А еще Тыркову вспомнилось, как Павла однажды по весне под лед провалилась. Вытащили ее из студеной воды едва живую. Дотронуться страшно — горит вся, в забытье впадает. Два дня он у ее изголовья просидел, травами на меду отпаивая, пот утирая, молитвенные настрои шепча, а когда она первый раз улыбнулась и голову от подушки оторвала, от счастья прослезился, чего с ним прежде не случалось.
Вот и Лушу так же три дня лихорадило, а на четвертый ночью она тихо, как свеча, угасла, никого не потревожив. Хотели похоронить ее на ближайшем кладбище, но Егорка Сирота устыдил Тыркова:
— Коли взялся добро делать, не останавливайся на середине, воевода. Возле родительского дома ей спокойней почивать будет.
— Твоя правда, Егорий, — согласился Тырков. — Светлая у тебя душа. Жаль расставаться будет.
—
— Вот как?! — не нашелся, что сказать Тырков. — Ну-ну…
Отыскать родителей Луши на Никольском стане труда не составило. Это были пожилые, изработанные, туповатые люди. Увидев тело дочери, они в голос завыли. А когда им Тырков три рубля на похороны дал, завыли еще громче. Егорку Сироту они скорее всего за стороннего человека приняли. Велено ему помогать, вот он и помогает. Велено остаться с ними, вот и остался…

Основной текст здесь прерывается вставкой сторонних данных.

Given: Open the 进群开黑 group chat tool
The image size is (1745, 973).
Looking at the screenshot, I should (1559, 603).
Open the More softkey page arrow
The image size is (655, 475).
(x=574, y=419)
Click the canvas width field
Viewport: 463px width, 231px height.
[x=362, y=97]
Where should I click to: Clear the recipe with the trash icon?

Ратный обоз Егорка Сирота уже в Костромском уезде догнал, когда дружина к переправе через Унжу подошла.
Помня, что именно в эти края Чебот Пивов свою разбойную ватагу увел, Тырков начал переправу с особой предосторожностью. А Федор Годунов, вместо того чтобы деятельно помогать ему, принялся перечислять, кто из Годуновых в Костромском уезде родовые поместья имеет. Покойный боярин Дмитрий Иванович в Луговой половине — раз, сын боярский Семен Васильевич в Великосольской волости — два, внуки Осипа Осана в селе Дуплехово — три, Иван Михайлович в селе Сущево — четыре, нынешний тюменский воевода Матвей Михайлович в Сорохотской волости — пять, окольничий Петр Васильевич тут неподалеку — шесть…

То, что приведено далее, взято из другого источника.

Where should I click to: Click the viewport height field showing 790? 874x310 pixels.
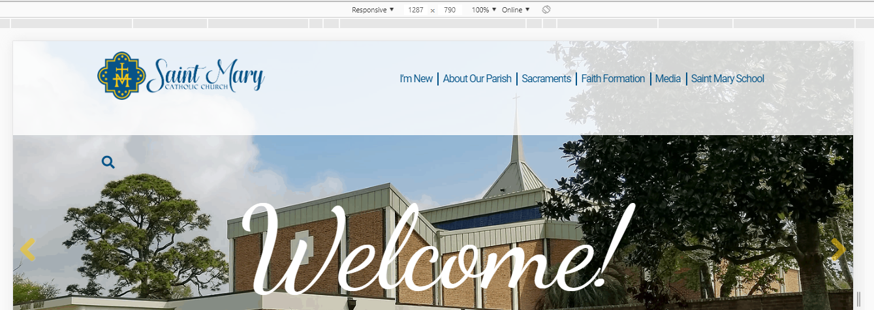click(x=450, y=10)
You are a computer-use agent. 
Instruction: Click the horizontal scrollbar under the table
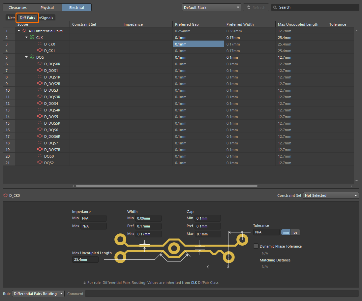click(x=166, y=186)
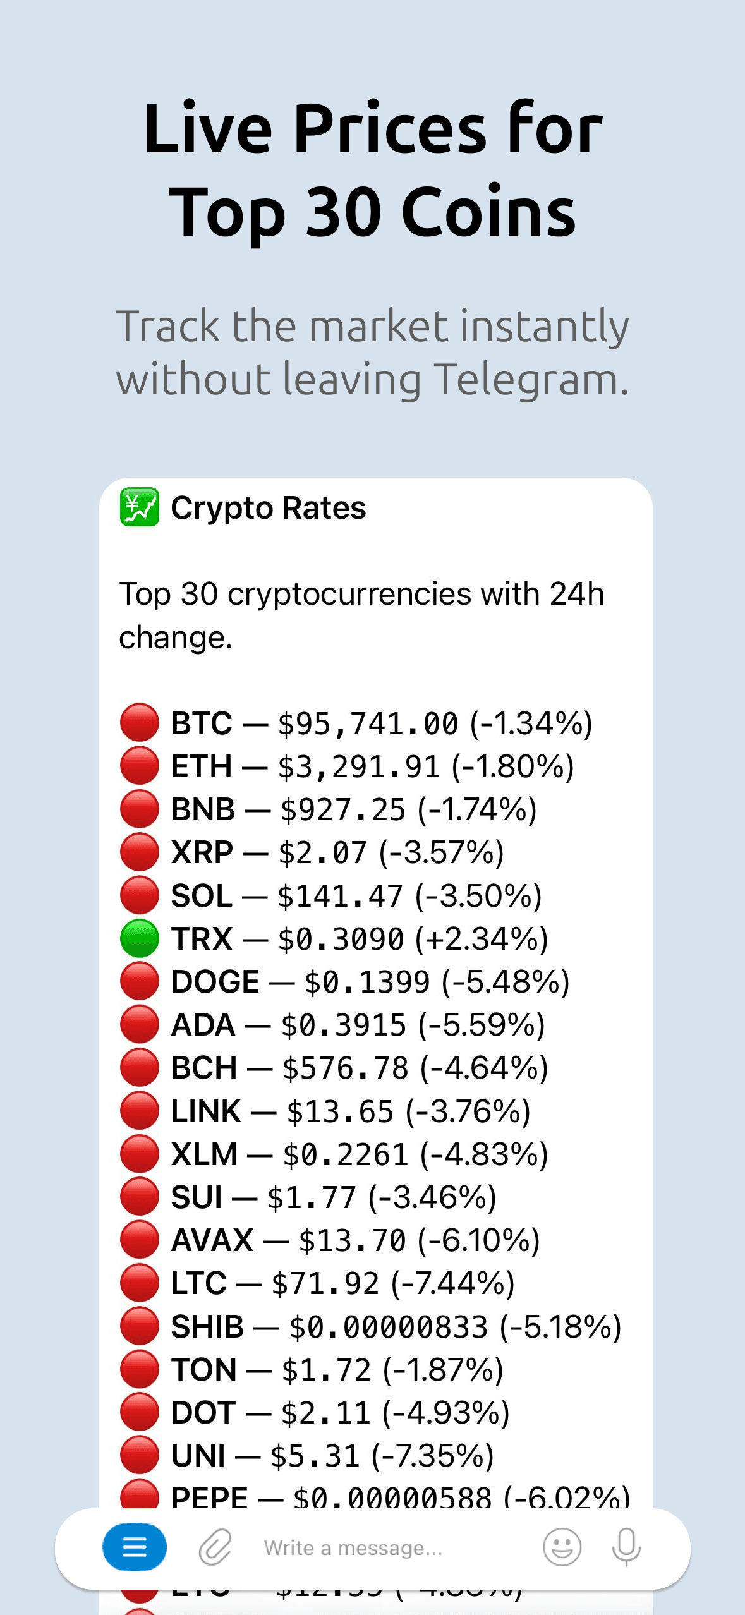Tap the red circle beside LTC
The width and height of the screenshot is (745, 1615).
pyautogui.click(x=139, y=1283)

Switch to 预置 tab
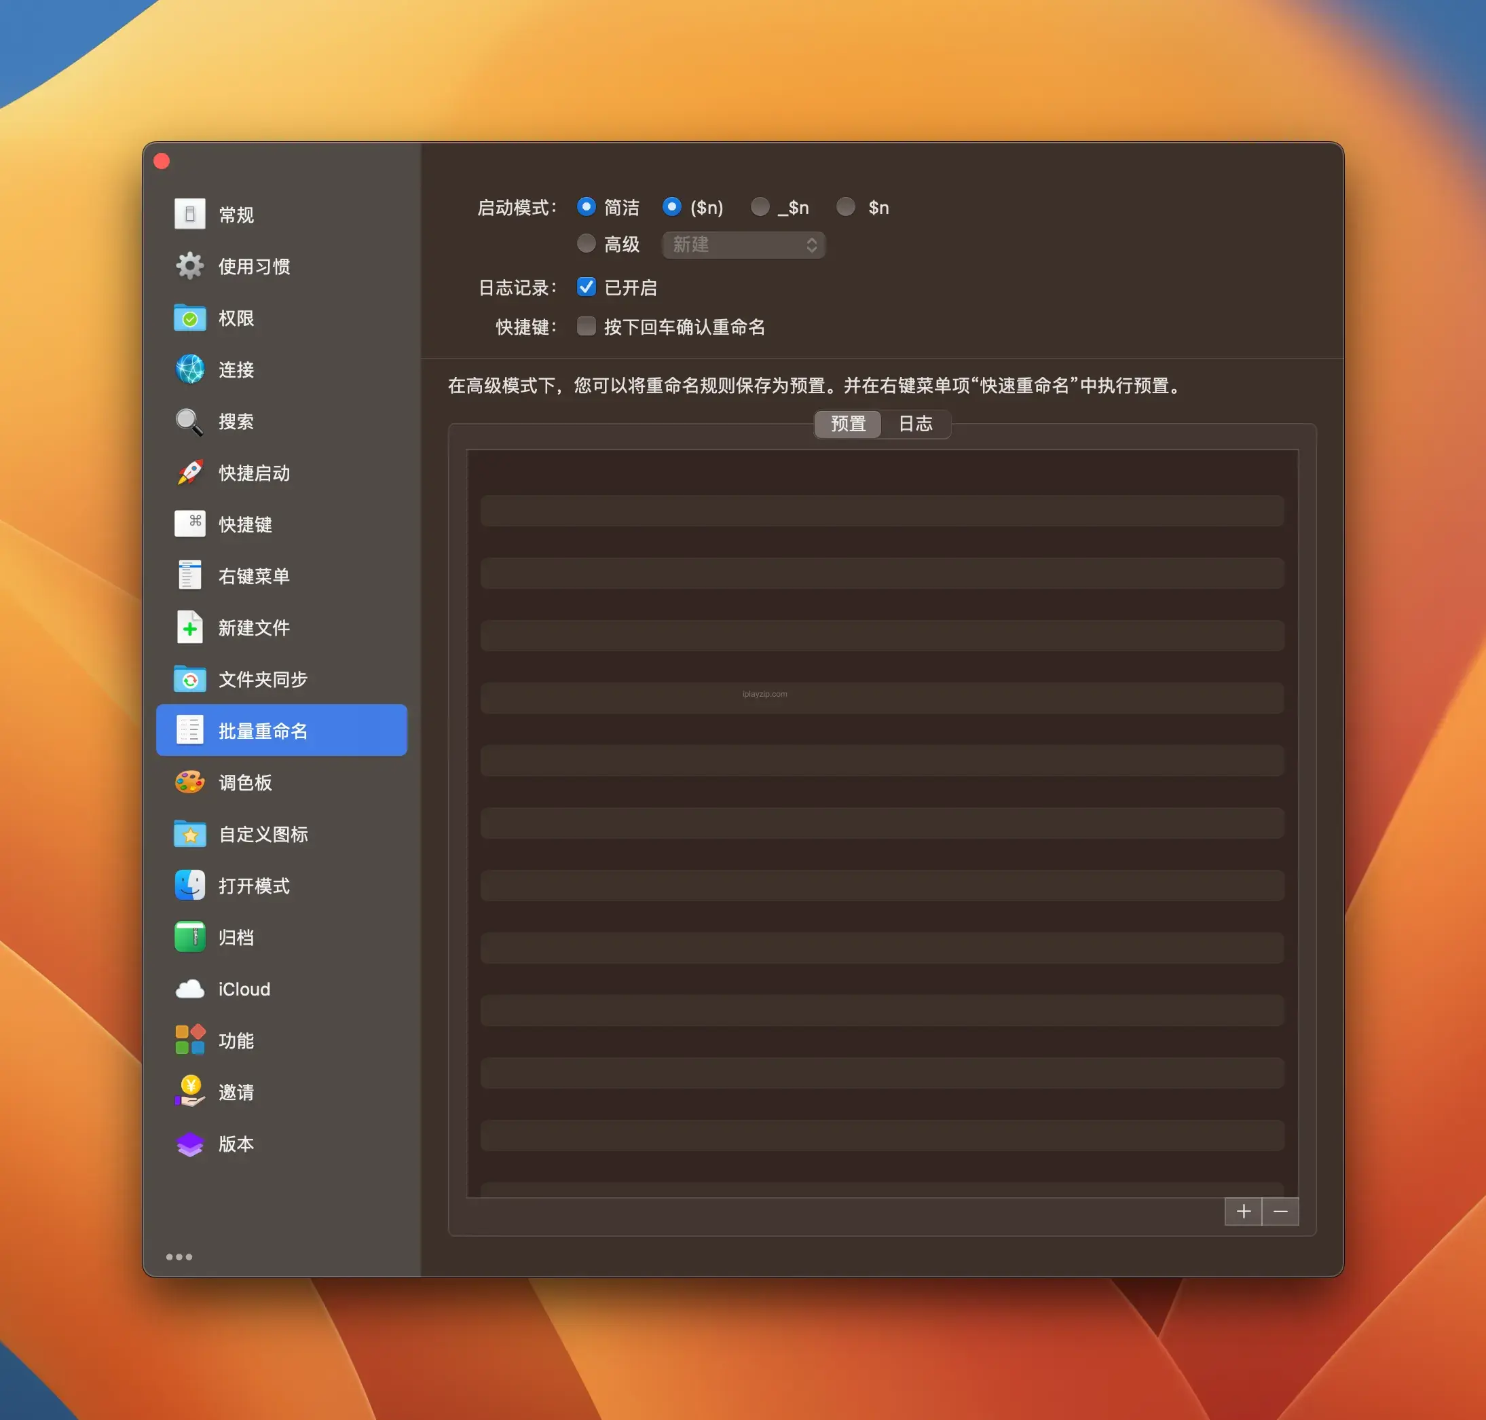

Терпел Тырков, терпел — да и не вытерпел:
— Разбойники рядом, так песни пой, лошадь пристанет — выше хвост подвязывай. Так, что ли, Федор Алексеевич? Чем пустомелить, пошел бы ты… на другую сторону!
Годунов обиделся:
— Гонишь?
— Гоню! — подтвердил Тырков и, заметив, что один из возов задним колесом с причала съезжает, бросился к нему.

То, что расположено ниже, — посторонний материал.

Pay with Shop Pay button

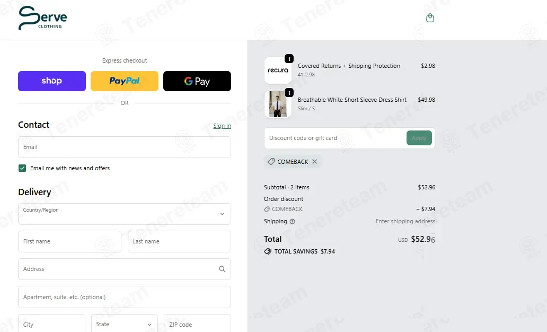52,81
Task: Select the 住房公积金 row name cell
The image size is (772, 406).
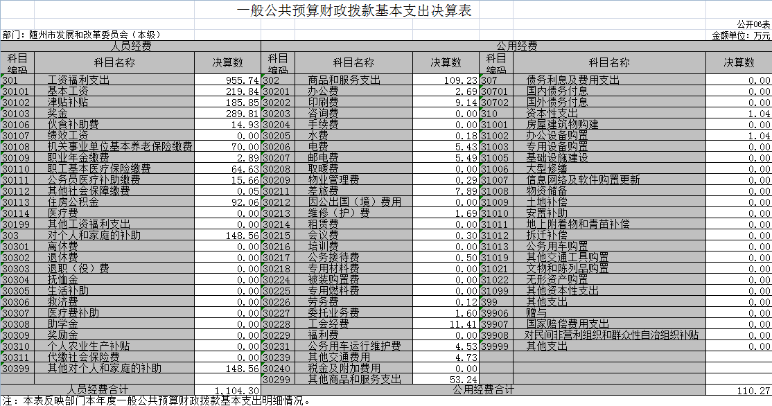Action: point(73,202)
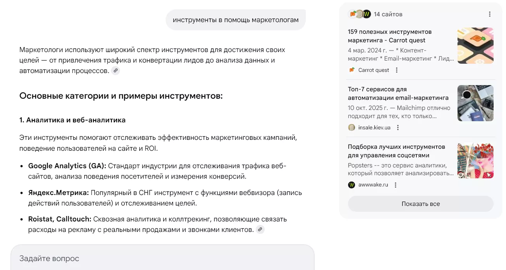Open the options menu beside awwwake.ru
Image resolution: width=506 pixels, height=270 pixels.
click(395, 185)
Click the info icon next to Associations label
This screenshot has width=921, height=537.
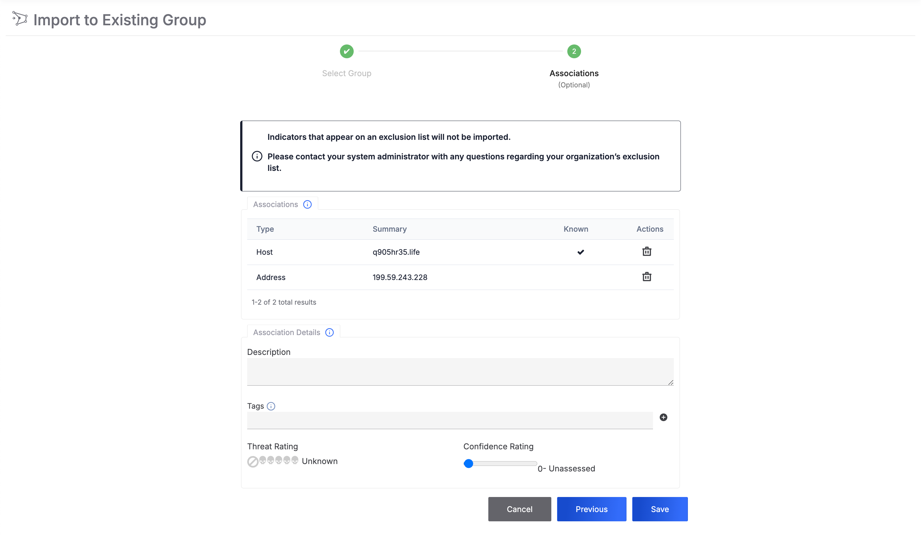307,204
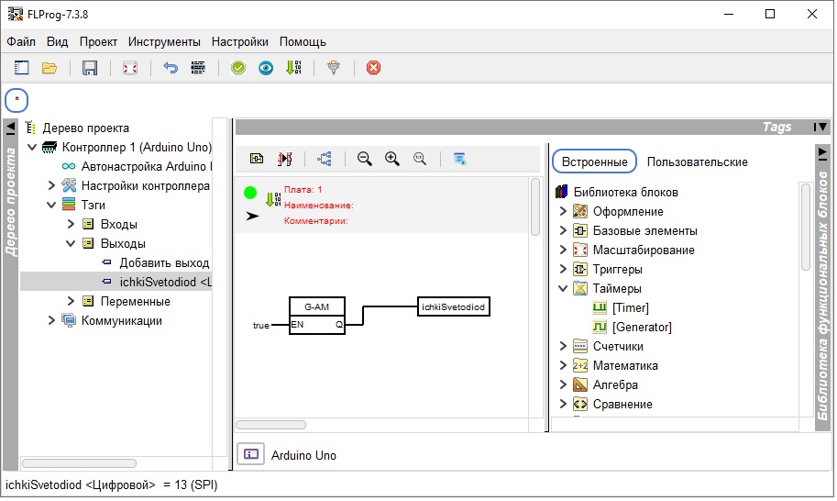837x501 pixels.
Task: Click the Save project floppy disk icon
Action: [x=90, y=68]
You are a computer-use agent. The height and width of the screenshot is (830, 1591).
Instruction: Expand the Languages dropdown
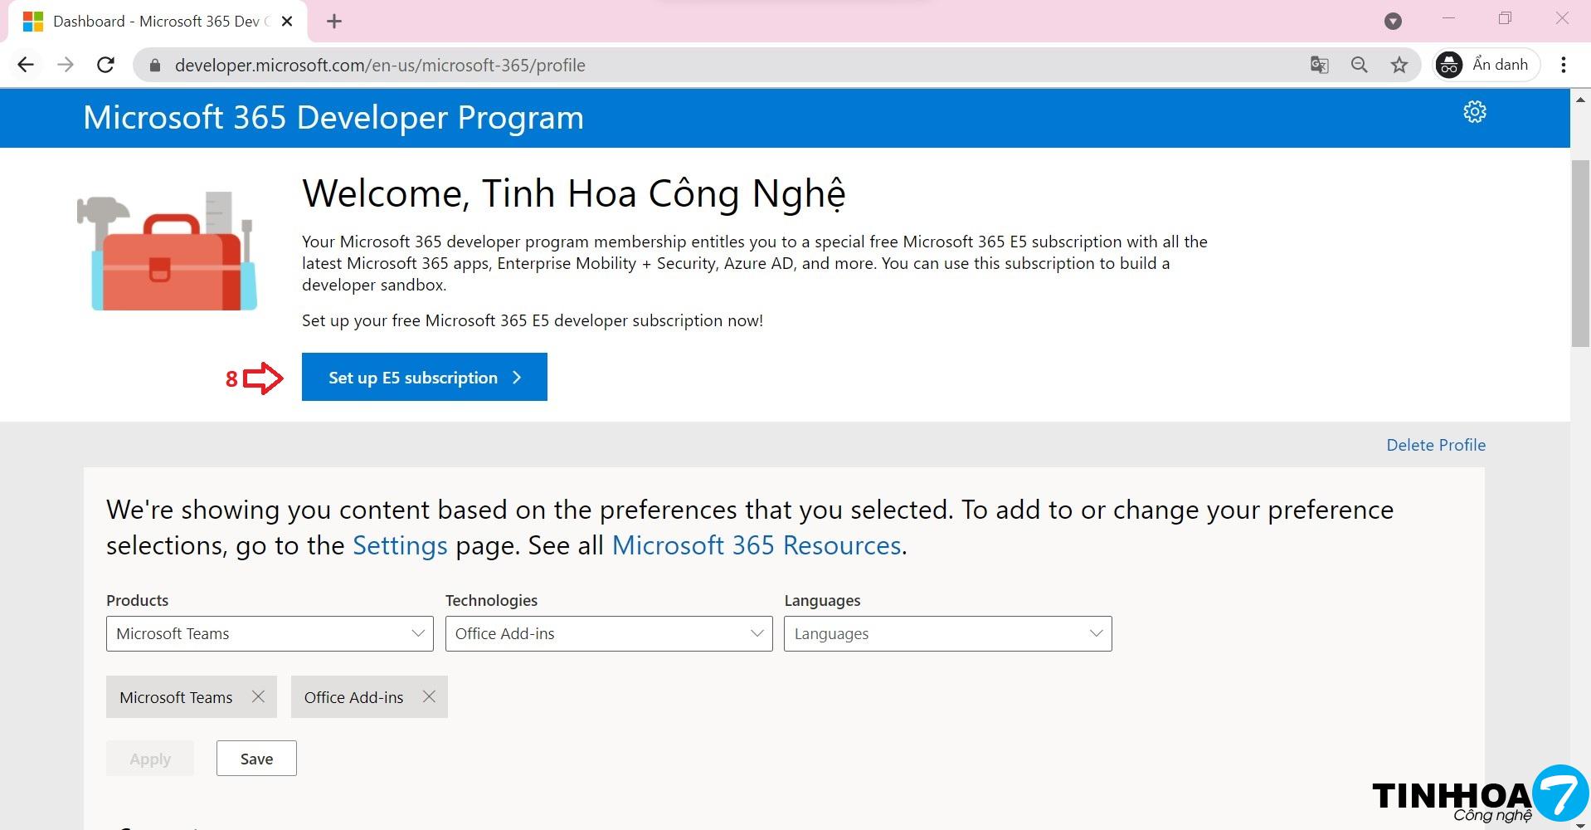(x=947, y=633)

Но его опередил невысокий ухватистый ополченец с котомкой за плечами. Поднатужившись, он вытянул воз на прочное место.
Глянул Тырков: да это же Егорка Сирота. Молчком появился. Будто и не отставал никогда.
«Все повторяется, — пришло на ум Тыркову. — Сначала Харлам Гришаков, повидав приемных ребятишек в Усолье, в нужный час нас на Каме догнал, теперь Егорий, схоронив Лушу, ко времени на Унжинскую переправу подоспел. Стоющие люди. С Божией помощью наше ополчение еще на одного ратника больше стало, а дорога еще на один день укоротилась. Правильно говорят: кто в дороге не бывал, тот света не видал…».
Поворотный день
К тому времени, когда в Ярославль наконец-то пожаловало посольство из Великого Новгорода, на переговоры с ним съехались представители Ростовского, Костромского, Галичского, Бежецкого, Пошехонского, Переяславского, Суздальского, Владимирского и других уездов, вставших заодно с нижегородским ополчением. Как и предлагал Совет земли, выбраны они были изо всяких чинов по человеку, по два, а то и по три.
Против ожиданий прибыло их так много, что съезжая изба, где они собрались накануне посольской встречи, едва вместила все это шумное многоликое общество. Ярославцам, принимающим их, пришлось потесниться, а приказных дьяков Петра Третьякова, Савву Романчукова и Кирилу Федорова и вовсе на крыльцо выпроводить.